** Set task **
Reproduce every line below verbatim, with no changes.

---+---

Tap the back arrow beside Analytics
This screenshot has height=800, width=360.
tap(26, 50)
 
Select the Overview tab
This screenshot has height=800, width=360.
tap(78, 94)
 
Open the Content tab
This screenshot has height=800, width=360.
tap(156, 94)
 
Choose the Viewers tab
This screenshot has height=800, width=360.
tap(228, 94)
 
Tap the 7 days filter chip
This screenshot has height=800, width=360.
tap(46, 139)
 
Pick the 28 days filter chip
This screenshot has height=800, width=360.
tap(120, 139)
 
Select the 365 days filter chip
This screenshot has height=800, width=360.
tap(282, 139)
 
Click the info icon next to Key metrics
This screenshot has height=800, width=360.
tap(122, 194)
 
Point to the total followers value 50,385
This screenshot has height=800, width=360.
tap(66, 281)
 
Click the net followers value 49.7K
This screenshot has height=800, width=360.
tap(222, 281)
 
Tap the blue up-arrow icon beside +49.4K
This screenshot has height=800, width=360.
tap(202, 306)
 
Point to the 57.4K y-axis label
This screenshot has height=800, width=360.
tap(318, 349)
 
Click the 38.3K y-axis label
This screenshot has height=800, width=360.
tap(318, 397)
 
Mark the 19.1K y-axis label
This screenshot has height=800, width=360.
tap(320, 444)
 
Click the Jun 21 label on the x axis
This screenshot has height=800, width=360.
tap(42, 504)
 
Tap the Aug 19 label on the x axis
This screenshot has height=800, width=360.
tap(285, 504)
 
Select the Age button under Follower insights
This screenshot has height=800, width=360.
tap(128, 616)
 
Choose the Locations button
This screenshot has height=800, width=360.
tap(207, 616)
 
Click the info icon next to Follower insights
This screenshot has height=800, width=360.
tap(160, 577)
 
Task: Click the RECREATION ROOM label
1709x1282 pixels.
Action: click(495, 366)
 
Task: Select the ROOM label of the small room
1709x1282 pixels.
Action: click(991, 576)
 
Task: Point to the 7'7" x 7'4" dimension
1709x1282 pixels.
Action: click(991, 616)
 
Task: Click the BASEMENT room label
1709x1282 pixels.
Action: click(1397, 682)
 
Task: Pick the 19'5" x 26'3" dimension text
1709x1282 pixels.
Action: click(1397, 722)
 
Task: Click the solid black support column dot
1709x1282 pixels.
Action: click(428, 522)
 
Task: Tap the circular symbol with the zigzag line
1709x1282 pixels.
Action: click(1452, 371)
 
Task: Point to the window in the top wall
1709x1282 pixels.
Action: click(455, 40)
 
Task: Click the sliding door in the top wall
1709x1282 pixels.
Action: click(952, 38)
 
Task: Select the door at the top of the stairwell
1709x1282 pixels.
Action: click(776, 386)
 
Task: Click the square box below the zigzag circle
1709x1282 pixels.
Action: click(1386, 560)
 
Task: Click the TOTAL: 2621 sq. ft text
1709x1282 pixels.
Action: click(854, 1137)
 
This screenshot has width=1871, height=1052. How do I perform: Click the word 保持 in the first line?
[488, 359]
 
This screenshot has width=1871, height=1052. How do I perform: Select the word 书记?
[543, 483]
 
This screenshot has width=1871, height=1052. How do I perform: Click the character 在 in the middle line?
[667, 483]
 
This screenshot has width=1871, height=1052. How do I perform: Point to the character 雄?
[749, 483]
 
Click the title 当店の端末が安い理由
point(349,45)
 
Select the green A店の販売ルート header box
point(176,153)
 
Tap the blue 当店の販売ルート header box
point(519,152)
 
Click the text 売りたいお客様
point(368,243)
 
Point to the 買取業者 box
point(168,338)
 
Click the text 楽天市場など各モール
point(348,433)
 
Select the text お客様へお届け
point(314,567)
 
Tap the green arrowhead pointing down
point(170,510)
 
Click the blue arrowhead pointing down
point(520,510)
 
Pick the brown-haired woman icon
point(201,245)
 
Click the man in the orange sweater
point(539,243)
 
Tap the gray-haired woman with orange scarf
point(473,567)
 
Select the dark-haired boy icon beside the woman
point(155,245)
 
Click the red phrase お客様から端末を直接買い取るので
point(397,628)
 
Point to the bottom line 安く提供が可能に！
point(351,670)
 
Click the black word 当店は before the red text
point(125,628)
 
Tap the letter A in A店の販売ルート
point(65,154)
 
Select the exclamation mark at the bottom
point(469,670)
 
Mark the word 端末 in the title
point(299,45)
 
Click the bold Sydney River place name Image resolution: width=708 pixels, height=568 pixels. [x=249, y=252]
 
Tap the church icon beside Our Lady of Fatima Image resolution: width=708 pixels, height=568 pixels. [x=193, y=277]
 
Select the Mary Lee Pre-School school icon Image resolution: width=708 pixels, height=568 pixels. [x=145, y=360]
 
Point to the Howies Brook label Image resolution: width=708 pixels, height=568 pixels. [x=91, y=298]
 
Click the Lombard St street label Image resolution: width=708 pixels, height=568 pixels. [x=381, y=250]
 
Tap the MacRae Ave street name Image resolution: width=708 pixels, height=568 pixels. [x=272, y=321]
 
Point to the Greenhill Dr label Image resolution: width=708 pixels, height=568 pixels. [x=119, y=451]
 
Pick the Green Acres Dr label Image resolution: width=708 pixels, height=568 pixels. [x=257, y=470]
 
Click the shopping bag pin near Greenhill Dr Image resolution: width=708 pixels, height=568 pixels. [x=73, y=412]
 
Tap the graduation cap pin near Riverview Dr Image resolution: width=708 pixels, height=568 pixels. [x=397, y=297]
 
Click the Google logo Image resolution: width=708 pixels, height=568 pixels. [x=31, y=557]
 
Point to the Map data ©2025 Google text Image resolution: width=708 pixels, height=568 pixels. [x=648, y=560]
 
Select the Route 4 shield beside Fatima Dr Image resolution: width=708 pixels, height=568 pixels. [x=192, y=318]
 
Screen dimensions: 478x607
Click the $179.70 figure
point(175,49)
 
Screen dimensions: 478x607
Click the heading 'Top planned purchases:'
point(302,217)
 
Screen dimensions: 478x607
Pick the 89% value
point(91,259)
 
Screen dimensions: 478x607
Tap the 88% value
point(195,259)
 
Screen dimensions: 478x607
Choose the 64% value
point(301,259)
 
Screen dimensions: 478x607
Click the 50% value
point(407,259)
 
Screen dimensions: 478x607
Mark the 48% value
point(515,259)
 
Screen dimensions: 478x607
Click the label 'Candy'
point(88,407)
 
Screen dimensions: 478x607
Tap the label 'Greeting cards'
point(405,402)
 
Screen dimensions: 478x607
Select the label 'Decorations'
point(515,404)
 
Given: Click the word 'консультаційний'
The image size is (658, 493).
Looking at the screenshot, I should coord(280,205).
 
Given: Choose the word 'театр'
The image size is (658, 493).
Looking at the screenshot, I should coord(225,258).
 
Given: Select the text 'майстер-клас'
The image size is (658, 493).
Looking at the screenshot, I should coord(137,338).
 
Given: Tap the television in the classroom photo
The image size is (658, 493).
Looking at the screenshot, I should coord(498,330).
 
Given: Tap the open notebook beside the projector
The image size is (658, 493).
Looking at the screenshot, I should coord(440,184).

---+---

** The answer **
Tap the back arrow beside Analytics
This screenshot has height=800, width=360.
tap(26, 50)
 
Select the Overview tab
This screenshot has height=800, width=360.
tap(78, 94)
 
Open the Content tab
This screenshot has height=800, width=360.
tap(156, 94)
 
Choose the Viewers tab
This screenshot has height=800, width=360.
tap(228, 94)
 
Tap the 7 days filter chip
This screenshot has height=800, width=360.
tap(46, 139)
 
Pick the 28 days filter chip
This screenshot has height=800, width=360.
tap(120, 139)
 
Select the 365 days filter chip
This screenshot has height=800, width=360.
tap(282, 139)
 
Click the info icon next to Key metrics
This screenshot has height=800, width=360.
tap(122, 194)
 
Point to the total followers value 50,385
This screenshot has height=800, width=360.
tap(66, 281)
 
Click the net followers value 49.7K
This screenshot has height=800, width=360.
tap(222, 281)
 
Tap the blue up-arrow icon beside +49.4K
This screenshot has height=800, width=360.
tap(202, 306)
 
Point to the 57.4K y-axis label
This screenshot has height=800, width=360.
tap(318, 349)
 
Click the 38.3K y-axis label
This screenshot has height=800, width=360.
tap(318, 397)
 
Mark the 19.1K y-axis label
This screenshot has height=800, width=360.
tap(320, 444)
 
Click the Jun 21 label on the x axis
This screenshot has height=800, width=360.
tap(42, 504)
 
Tap the Aug 19 label on the x axis
This screenshot has height=800, width=360.
tap(285, 504)
 
Select the Age button under Follower insights
This screenshot has height=800, width=360.
tap(128, 616)
 
Choose the Locations button
This screenshot has height=800, width=360.
tap(207, 616)
 
Click the info icon next to Follower insights
This screenshot has height=800, width=360.
tap(160, 577)
 
Task: Click the RECREATION ROOM label
1709x1282 pixels.
Action: click(495, 366)
 
Task: Select the ROOM label of the small room
1709x1282 pixels.
Action: click(991, 576)
 
Task: Point to the 7'7" x 7'4" dimension
1709x1282 pixels.
Action: click(991, 616)
 
Task: Click the BASEMENT room label
1709x1282 pixels.
Action: click(1397, 682)
 
Task: Pick the 19'5" x 26'3" dimension text
1709x1282 pixels.
Action: click(1397, 722)
 
Task: Click the solid black support column dot
1709x1282 pixels.
Action: click(428, 522)
 
Task: Tap the circular symbol with the zigzag line
1709x1282 pixels.
Action: click(1452, 371)
 
Task: Point to the window in the top wall
1709x1282 pixels.
Action: click(455, 40)
 
Task: Click the sliding door in the top wall
1709x1282 pixels.
Action: click(952, 38)
 
Task: Select the door at the top of the stairwell
1709x1282 pixels.
Action: click(776, 386)
 
Task: Click the square box below the zigzag circle
1709x1282 pixels.
Action: click(1386, 560)
 
Task: Click the TOTAL: 2621 sq. ft text
1709x1282 pixels.
Action: click(854, 1137)
 
This screenshot has width=1871, height=1052. How do I perform: Click the word 保持 in the first line?
[488, 359]
 
This screenshot has width=1871, height=1052. How do I perform: Select the word 书记?
[543, 483]
 
This screenshot has width=1871, height=1052. How do I perform: Click the character 在 in the middle line?
[667, 483]
 
This screenshot has width=1871, height=1052. How do I perform: Point to the character 雄?
[749, 483]
 
Click the title 当店の端末が安い理由
point(349,45)
 
Select the green A店の販売ルート header box
point(176,153)
 
Tap the blue 当店の販売ルート header box
point(519,152)
 
Click the text 売りたいお客様
point(368,243)
 
Point to the 買取業者 box
point(168,338)
 
Click the text 楽天市場など各モール
point(348,433)
 
Select the text お客様へお届け
point(314,567)
 
Tap the green arrowhead pointing down
point(170,510)
 
Click the blue arrowhead pointing down
point(520,510)
 
Pick the brown-haired woman icon
point(201,245)
 
Click the man in the orange sweater
point(539,243)
 
Tap the gray-haired woman with orange scarf
point(473,567)
 
Select the dark-haired boy icon beside the woman
point(155,245)
 
Click the red phrase お客様から端末を直接買い取るので
point(397,628)
 
Point to the bottom line 安く提供が可能に！
point(351,670)
 
Click the black word 当店は before the red text
point(125,628)
 
Tap the letter A in A店の販売ルート
point(65,154)
 
Select the exclamation mark at the bottom
point(469,670)
 
Mark the word 端末 in the title
point(299,45)
 
Click the bold Sydney River place name Image resolution: width=708 pixels, height=568 pixels. [x=249, y=252]
 
Tap the church icon beside Our Lady of Fatima Image resolution: width=708 pixels, height=568 pixels. [x=193, y=277]
 
Select the Mary Lee Pre-School school icon Image resolution: width=708 pixels, height=568 pixels. [x=145, y=360]
 
Point to the Howies Brook label Image resolution: width=708 pixels, height=568 pixels. [x=91, y=298]
 
Click the Lombard St street label Image resolution: width=708 pixels, height=568 pixels. [x=381, y=250]
 
Tap the MacRae Ave street name Image resolution: width=708 pixels, height=568 pixels. [x=272, y=321]
 
Point to the Greenhill Dr label Image resolution: width=708 pixels, height=568 pixels. [x=119, y=451]
 
Pick the Green Acres Dr label Image resolution: width=708 pixels, height=568 pixels. [x=257, y=470]
 
Click the shopping bag pin near Greenhill Dr Image resolution: width=708 pixels, height=568 pixels. [x=73, y=412]
 
Tap the graduation cap pin near Riverview Dr Image resolution: width=708 pixels, height=568 pixels. [x=397, y=297]
 
Click the Google logo Image resolution: width=708 pixels, height=568 pixels. [x=31, y=557]
 
Point to the Map data ©2025 Google text Image resolution: width=708 pixels, height=568 pixels. [x=648, y=560]
 
Select the Route 4 shield beside Fatima Dr Image resolution: width=708 pixels, height=568 pixels. [x=192, y=318]
 
Screen dimensions: 478x607
Click the $179.70 figure
point(175,49)
 
Screen dimensions: 478x607
Click the heading 'Top planned purchases:'
point(302,217)
 
Screen dimensions: 478x607
Pick the 89% value
point(91,259)
 
Screen dimensions: 478x607
Tap the 88% value
point(195,259)
 
Screen dimensions: 478x607
Choose the 64% value
point(301,259)
 
Screen dimensions: 478x607
Click the 50% value
point(407,259)
 
Screen dimensions: 478x607
Mark the 48% value
point(515,259)
 
Screen dimensions: 478x607
Click the label 'Candy'
point(88,407)
 
Screen dimensions: 478x607
Tap the label 'Greeting cards'
point(405,402)
 
Screen dimensions: 478x607
Select the label 'Decorations'
point(515,404)
 
Given: Click the word 'консультаційний'
The image size is (658, 493).
Looking at the screenshot, I should coord(280,205).
 
Given: Choose the word 'театр'
The image size is (658, 493).
Looking at the screenshot, I should coord(225,258).
 
Given: Select the text 'майстер-клас'
The image size is (658, 493).
Looking at the screenshot, I should coord(137,338).
 
Given: Tap the television in the classroom photo
The image size is (658, 493).
Looking at the screenshot, I should coord(498,330).
 
Given: Tap the open notebook beside the projector
The image size is (658, 493).
Looking at the screenshot, I should coord(440,184).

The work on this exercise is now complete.